# Gestionnaire de paquet en espace utilisateur

## pums974

Bonjour,

Ca fait maintenant un moment que je me pose la question : 

"Pourquoi est-on toujours obligé d'être root pour installer un logiciel sous linux ?"

Pourquoi ne pourrait-on pas avoir la possibilité d'installer certains paquets dans l'espace utilistateur ?

Pas tous les paquets bien entendu, installer systemd dans mon home ne m'avancerais pas a grand chose,

mais il y a plein de paquets (terminator, htop, meld,...) qui pourraient être installé dans mon home.

Je me pose en particulier la question parce que je travail dans une grande structure (université)

qui a fait le choix de ne pas attribuer les droits root aux utilisateurs.

Du coup il n'est pas possible d'installer un simple meld, ou faire une mise a jour sans faire appel à l'équipe technique.

Qu'en pensez vous ?

----------

## xaviermiller

Bonjour,

Cette possibilité existe via "Gentoo Prefix"

----------

## Poussin

Et si le gestionnaire de paquets utilisé par le distrib de ton université ne le permet pas, rien ne t'empêche de compiler tes softs (et tes librairies...) dans ton $HOME.

----------

## pums974

Merci pour vos réponses.

XavierMiller : je ne connaissais pas cette solution, mais c'est pour installer tout le système dans un prefix ?

Poussin : je sais bien, mais ce que je ne comprend pas, c'est pourquoi il n'existe pas de solution plus simple.

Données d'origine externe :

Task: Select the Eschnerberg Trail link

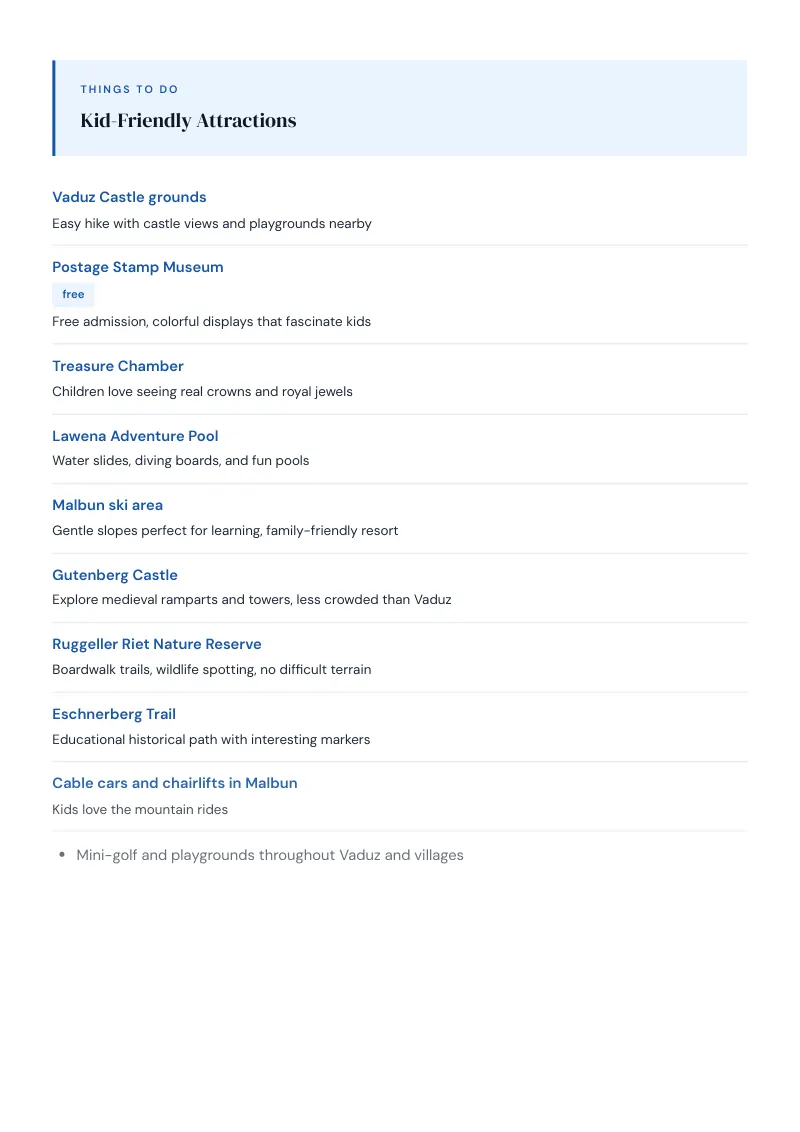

Ca ne me semble pas sorcier, et je ne pense pas être le seul à avoir ce besoin.

----------

## xaviermiller

Hello,

C'est la même idée que MacPorts : installer un sous-système fonctionnel.

http://www.gentoo.org/proj/en/gentoo-alt/prefix/

----------

## geekounet

pkgsrc le permet aussi : http://www.netbsd.org/docs/pkgsrc/faq.html#non-root-pkgsrc

----------

## swilmet

Au lieu de passer par un gestionnaire de paquets ou par une compilation, il y aura normalement dans le futur une espèce d'App store pour GNOME/Linux.

Il y a déjà l'application GNOME Software qui utilise PackageKit et AppStream pour installer des applications, mais il pourrait y avoir un plugin pour installer des applications venant de l'App store (en tant que simple utilisateur).

Les applications tourneraient dans un conteneur (donc de manière sécurisée), avec kdbus pour la communication inter-processus. Chaque application peut avoir des dépendances vers des versions différentes des librairies. Par exemple une application peut utiliser GTK+ 3.12, même si la version de GTK+ de la distrib est la 3.14. Ça permet de s'assurer que l'application tourne correctement, sans bugs imprévus dû à une mise à jour d'une dépendance.

Ce système d'App store est beaucoup plus simple pour un développeur. Il n'y a pas besoin de créer des paquets pour chaque distribution (ou compter sur des bénévoles pour le faire). C'est plus simple pour les utilisateurs, puisqu'ils pourront installer dans leur $HOME, et de manière simple, n'importe quelle application.

Par contre ça utilisera certainement plus de ressources. Si plusieurs versions différentes de GTK+ doivent être chargées en mémoire, par exemple. Mais avec les machines qu'on a actuellement, je pense qu'on peut facilement se le permettre (ça marche bien pour Mac OS X, donc pourquoi pas pour Linux ?).

Et avec ce système d'App store, il y a peut-être aussi moyen d'intégrer un système de payements. Comme ça les utilisateurs pourraient facilement faire un don, directement depuis GNOME Software. Des développeurs indépendants pourraient gagner leur vie à développer des applications pour Linux. Des applications où il n'y aurait pas forcément besoin de services (payants) autours. Et sans passer par des campagnes de crowdfunding, juste en gagnant de l'argent au fur et à mesure.

----------